2. Protect against social engineering
Phishers are getting smarter and more audacious by the day, with CEO fraud and attempts to compromise business emails (BEC) representing a serious and growing threat. The FBI has warned that BEC now results in more losses than any type of cyber scam, costing victims more than $2.3 billion last year.
Organizational policies can help to reduce the threat. For instance, implementing a process for handling email requests to make urgent bank transfers, ensuring manual approval for payments above a certain threshold, and continuously training all staff can make sure that phishing emails do not lead to financially and reputationally devastating breaches.
Awareness and training must be combined with multi-layered email security that combines content analysis, threat intelligence, and executive name checking. This means that if an employee receives an email containing the words “‘urgent wire transfer” or similar, it should be flagged. However, this is only a first step and is not enough to fully protect against BEC and CEO fraud. Tagging external emails and using executive tracking to identify senior leadership names in header and envelope fields is the next step. Checking emails against a list of safe domains can also reduce the risk, as well as cutting down the likelihood of false positives.
3. Squash social media attacks
In the first quarter of 2022, LinkedIn was involved in 52% of all phishing scams. These attacks involve criminals targeting employees and persuading them to hand over credentials or stolen data. LinkedIn passwords can also be a threat if staff members reuse credentials across platforms. MFA can protect against this risk and prevent unauthorized access enabled by password phishing, theft, or brute-force attack.
It is also important to take control using federated identity standards to authenticate users with something other than a password. Weak passwords are not a problem if they are replaced with secure tokens and assertions. Unfortunately, scammers will always find a way of stealing the information they need – or tricking staff into handing it over. IDaaS and MFA can ensure the credentials they steal do not allow unauthorized access.
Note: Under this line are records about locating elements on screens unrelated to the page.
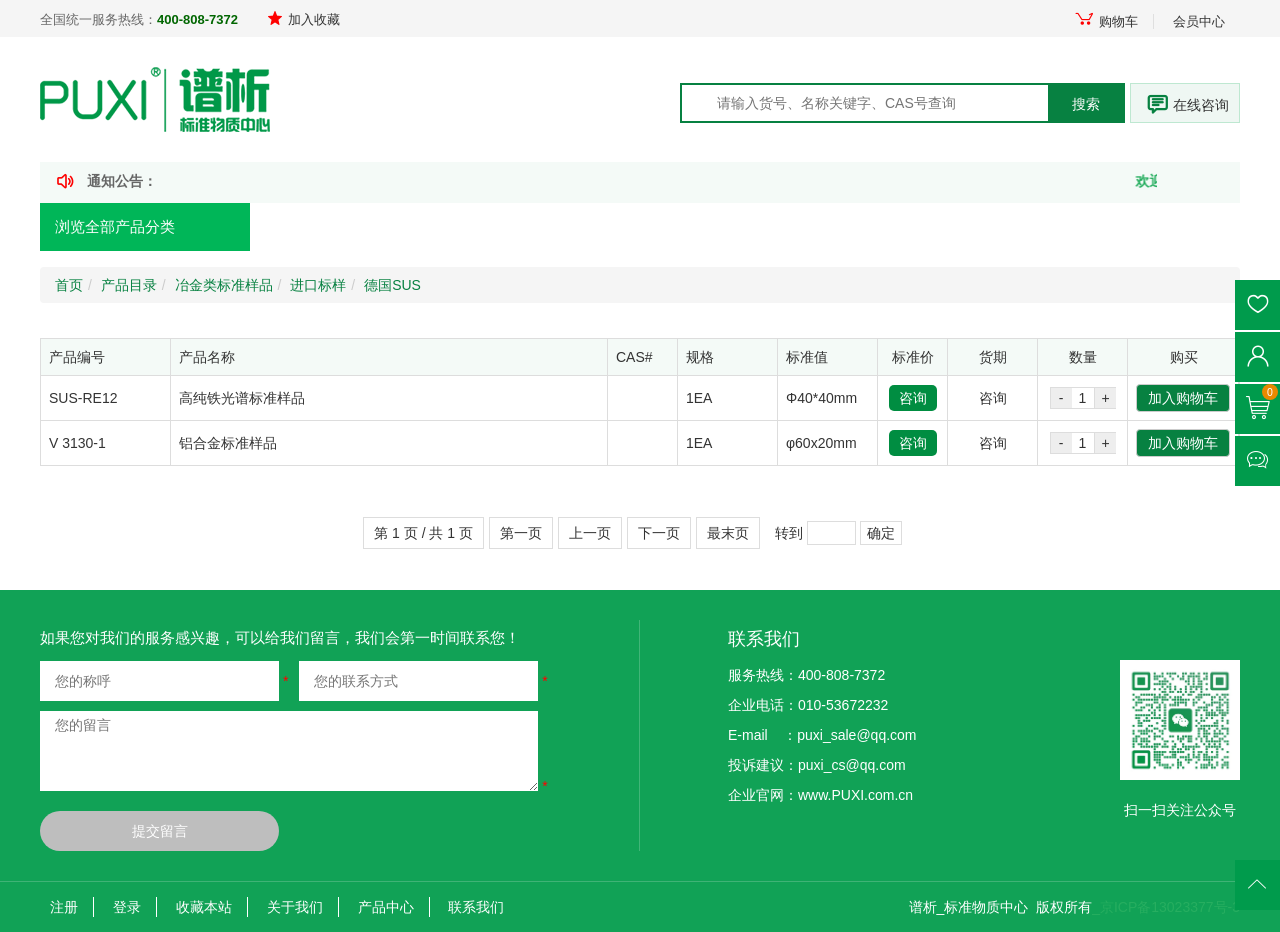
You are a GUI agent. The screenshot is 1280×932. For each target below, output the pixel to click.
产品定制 (438, 227)
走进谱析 (876, 227)
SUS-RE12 (83, 398)
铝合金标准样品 (228, 443)
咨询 (913, 398)
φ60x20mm (821, 443)
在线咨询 (1201, 105)
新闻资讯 (584, 227)
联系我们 (476, 907)
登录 (127, 907)
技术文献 (730, 227)
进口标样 (318, 285)
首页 (303, 227)
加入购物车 (1183, 398)
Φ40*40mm (821, 398)
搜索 (1086, 104)
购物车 (1106, 21)
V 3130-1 (77, 443)
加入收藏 (303, 19)
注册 (64, 907)
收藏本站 (204, 907)
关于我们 (295, 907)
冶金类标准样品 (224, 285)
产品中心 (386, 907)
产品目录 (129, 285)
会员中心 (1199, 21)
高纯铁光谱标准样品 (242, 398)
4. Address the human element
An organization’s staff can be its greatest asset. Unfortunately, they can also be a cybersecurity liability. Employers should work to create a culture of security that teaches employees to question the content of emails and educates them about phishing techniques.
IDaaS has a particular role to play as it can eliminate the use of unsanctioned apps and limit dangerous behaviors within those apps whilst extending enterprise identity protections across all applications.
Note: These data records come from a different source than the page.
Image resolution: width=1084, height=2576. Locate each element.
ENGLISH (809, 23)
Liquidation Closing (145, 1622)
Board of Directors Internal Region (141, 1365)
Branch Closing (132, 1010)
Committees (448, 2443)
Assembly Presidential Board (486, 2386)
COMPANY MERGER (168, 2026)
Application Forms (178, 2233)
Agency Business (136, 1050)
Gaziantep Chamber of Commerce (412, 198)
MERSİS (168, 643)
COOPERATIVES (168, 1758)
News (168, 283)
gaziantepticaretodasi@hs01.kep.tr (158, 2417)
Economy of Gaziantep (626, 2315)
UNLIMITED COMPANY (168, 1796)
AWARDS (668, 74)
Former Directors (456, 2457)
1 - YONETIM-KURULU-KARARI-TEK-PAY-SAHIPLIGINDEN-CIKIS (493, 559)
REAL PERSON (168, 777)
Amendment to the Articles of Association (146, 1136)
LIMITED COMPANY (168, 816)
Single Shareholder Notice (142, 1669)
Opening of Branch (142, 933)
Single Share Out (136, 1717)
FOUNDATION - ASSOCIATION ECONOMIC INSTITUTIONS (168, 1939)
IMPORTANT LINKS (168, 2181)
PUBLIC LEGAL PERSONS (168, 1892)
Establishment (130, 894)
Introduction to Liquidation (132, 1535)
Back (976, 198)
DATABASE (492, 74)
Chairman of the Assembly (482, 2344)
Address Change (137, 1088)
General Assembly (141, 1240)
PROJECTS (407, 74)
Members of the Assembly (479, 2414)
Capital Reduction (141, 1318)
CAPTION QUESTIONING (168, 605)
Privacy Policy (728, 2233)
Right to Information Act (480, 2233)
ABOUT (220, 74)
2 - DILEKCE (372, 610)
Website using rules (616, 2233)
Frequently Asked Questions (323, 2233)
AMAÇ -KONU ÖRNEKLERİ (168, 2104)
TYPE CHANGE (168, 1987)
By locking down the vulnerabilities associated with the human element of cybersecurity risk, organizations can boost their cyber resilience and reduce the risk of suffering a breach.
The perimeter is gone – but in its place, a new normal has arisen in which context is king and identity is integral. To solve the challenges created by the human element, social media attacks, insider threats, and BEC, organizations must secure the new perimeter or be left to count the cost of a devastating breach.